The path from poverty to development has come incredibly fast in the span of human history. Two hundred years ago, the idea that we could potentially achieve the end of poverty would have been unimaginable. Just about everybody was poor with the exception of a very small minority of royals and landed gentry. Life was as difficult in much of Europe as it was in India or China. With very few exceptions, your great-great-grandparents were poor and most likely living on the farm. One leading economic historian, Angus Maddison, puts the average income per person in Western Europe in 1820 at around 90 percent of the average income of sub-Saharan Africa today. Life expectancy in Western Europe and Japan as of 1800 was probably about forty years.

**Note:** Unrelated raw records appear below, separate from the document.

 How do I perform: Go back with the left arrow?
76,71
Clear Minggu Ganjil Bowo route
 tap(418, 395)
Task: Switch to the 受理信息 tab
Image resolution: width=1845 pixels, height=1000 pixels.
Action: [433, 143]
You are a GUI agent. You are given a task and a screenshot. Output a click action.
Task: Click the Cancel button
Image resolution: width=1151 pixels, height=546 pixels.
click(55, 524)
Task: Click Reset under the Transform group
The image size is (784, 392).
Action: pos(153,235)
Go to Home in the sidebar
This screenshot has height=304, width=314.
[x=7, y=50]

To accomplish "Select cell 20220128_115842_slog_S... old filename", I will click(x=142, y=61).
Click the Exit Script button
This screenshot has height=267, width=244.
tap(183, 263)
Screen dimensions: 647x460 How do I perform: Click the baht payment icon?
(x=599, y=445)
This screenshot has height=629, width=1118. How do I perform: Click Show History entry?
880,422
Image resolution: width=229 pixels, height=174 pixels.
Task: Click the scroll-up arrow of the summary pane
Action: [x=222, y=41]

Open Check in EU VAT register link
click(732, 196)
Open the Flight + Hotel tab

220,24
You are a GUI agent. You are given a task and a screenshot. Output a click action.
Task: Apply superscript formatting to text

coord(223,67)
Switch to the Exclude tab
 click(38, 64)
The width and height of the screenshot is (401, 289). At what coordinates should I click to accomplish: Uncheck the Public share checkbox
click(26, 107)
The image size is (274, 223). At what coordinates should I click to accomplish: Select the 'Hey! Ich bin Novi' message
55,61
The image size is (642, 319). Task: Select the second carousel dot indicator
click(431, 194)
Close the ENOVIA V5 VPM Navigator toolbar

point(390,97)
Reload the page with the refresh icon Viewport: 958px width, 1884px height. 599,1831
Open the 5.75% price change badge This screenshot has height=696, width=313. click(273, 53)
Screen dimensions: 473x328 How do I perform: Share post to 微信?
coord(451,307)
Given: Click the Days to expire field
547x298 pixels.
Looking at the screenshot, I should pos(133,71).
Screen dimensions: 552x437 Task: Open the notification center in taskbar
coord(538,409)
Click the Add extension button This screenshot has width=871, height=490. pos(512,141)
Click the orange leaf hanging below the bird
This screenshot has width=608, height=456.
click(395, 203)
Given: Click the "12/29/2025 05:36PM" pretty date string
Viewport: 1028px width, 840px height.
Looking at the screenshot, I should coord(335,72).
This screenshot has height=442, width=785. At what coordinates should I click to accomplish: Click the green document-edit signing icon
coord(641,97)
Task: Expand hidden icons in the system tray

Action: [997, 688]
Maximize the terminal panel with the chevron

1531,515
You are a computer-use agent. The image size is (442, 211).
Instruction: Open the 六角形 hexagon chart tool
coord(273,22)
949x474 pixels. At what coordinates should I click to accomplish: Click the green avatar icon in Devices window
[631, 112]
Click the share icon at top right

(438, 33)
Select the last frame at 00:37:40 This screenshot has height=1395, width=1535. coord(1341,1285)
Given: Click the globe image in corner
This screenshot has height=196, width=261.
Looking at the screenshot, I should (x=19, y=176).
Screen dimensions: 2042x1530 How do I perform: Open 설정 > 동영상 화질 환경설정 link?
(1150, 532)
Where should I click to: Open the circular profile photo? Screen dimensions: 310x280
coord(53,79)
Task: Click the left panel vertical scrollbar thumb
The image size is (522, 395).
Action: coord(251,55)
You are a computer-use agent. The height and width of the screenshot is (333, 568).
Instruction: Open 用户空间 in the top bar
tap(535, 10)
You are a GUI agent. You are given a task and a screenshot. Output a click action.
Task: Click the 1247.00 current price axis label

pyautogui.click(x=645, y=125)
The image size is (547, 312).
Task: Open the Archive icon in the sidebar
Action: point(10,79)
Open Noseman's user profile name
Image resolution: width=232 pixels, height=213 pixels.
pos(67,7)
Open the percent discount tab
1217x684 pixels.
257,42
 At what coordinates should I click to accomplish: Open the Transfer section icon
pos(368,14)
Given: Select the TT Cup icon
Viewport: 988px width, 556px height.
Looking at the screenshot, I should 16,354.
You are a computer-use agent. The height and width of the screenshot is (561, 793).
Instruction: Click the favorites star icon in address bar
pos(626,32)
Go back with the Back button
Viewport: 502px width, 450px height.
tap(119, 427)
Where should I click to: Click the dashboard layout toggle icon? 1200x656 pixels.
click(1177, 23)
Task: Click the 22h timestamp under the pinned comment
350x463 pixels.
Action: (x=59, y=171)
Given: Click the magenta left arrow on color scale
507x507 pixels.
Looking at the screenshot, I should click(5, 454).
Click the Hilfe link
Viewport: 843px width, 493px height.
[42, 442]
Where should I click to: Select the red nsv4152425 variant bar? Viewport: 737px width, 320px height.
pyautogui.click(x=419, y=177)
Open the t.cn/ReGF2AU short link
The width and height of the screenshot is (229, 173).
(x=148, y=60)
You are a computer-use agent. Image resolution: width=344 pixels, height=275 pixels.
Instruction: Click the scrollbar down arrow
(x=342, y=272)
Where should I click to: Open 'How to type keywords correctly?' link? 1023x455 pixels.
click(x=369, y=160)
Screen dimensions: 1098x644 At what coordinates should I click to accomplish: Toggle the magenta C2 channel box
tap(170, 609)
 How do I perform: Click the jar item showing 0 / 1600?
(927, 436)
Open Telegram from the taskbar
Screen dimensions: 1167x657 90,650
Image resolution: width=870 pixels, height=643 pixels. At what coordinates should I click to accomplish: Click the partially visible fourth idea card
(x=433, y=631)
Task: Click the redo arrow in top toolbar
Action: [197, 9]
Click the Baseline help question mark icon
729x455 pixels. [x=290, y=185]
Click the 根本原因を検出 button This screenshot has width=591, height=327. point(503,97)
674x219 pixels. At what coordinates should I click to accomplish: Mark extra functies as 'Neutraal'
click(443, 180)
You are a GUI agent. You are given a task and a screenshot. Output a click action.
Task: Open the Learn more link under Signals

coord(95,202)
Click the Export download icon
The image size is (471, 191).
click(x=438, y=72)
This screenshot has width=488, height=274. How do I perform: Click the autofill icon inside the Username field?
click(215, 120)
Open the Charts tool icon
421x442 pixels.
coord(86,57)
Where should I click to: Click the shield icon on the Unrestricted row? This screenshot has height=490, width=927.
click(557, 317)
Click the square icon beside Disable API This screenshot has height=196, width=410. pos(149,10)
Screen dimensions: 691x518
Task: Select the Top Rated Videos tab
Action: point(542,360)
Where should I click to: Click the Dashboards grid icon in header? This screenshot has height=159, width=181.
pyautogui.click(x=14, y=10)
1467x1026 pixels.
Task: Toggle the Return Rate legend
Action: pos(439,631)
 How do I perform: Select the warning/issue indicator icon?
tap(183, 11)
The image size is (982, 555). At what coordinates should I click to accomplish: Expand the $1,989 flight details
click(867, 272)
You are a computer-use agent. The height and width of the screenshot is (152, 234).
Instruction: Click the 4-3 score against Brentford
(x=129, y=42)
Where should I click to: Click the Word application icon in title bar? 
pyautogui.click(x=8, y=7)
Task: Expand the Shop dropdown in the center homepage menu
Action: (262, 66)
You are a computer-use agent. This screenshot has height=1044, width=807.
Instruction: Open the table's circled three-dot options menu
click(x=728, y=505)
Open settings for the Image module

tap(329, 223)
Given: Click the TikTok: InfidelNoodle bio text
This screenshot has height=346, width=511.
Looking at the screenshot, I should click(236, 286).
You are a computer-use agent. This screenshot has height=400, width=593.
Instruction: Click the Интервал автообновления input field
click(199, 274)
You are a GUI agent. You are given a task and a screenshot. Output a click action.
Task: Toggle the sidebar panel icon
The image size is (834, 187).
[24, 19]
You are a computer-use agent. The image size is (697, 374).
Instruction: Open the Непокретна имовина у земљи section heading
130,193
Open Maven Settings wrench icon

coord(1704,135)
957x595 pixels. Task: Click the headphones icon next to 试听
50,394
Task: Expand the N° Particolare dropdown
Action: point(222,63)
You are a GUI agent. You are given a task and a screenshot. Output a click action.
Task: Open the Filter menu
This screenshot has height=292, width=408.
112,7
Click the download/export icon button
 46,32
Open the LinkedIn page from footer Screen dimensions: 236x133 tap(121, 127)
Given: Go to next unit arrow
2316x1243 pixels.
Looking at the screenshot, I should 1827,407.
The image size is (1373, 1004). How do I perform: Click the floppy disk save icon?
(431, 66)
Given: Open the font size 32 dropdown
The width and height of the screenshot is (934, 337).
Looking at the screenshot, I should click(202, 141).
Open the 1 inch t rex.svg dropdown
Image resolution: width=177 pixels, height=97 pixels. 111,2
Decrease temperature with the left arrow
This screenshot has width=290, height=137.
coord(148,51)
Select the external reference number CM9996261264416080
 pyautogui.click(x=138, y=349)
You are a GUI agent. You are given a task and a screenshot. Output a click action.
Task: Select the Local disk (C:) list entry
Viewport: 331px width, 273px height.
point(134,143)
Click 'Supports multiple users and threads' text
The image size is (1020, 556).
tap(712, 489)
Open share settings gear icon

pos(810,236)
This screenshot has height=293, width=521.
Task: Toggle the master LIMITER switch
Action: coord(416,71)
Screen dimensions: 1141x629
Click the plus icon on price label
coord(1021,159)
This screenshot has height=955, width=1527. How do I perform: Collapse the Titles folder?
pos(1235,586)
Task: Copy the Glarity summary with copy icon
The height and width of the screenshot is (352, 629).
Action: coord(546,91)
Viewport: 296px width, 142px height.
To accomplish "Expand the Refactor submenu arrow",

There was little sense a few centuries ago of vast divides in wealth and poverty around the world. China, India, Europe, and Japan all had similar income levels at the time of European discoveries of the sea routes to Asia, Africa, and the Americas. Marco Polo, of course, marveled at the sumptuous wonders of China, not at its poverty. Cortés and his conquistadores expressed astonishment at the riches of Tenochtitlán, the capital of the Aztecs. The early Portuguese explorers in Africa were impressed with the well-ordered towns in West Africa.

Until the mid-1700s, the world was remarkably poor by any of today’s standards. Life expectancy was extremely low; children died in vast numbers in the now rich countries as well as the poor countries. Disease and epidemics, not just the black death of Europe, but many waves of disease, from smallpox and measles to other epidemics, regularly washed through society and killed mass numbers of people. Episodes of hunger and extreme weather and climate fluctuations sent societies crashing. The rise and fall of the Roman Empire, for Arnold Toynbee, was much like the rise and decline of all other civilizations before and since. Economic history had long been one of ups and downs, growth followed by decline, rather than sustained economic progress.

The Novelty of Modern Economic Growth

If we are to understand why vast gaps between rich and poor exist today, we need therefore to understand a very recent period of human history during which these vast gaps opened. The past two centuries, since around 1800, constitute a unique era in economic history, a period that the great economic historian Simon Kuznets famously termed the period of Modern Economic Growth, or MEG for short. Before the era of MEG, indeed for thousands of years, there had been virtually no sustained economic growth in the world and only gradual increases in the human population.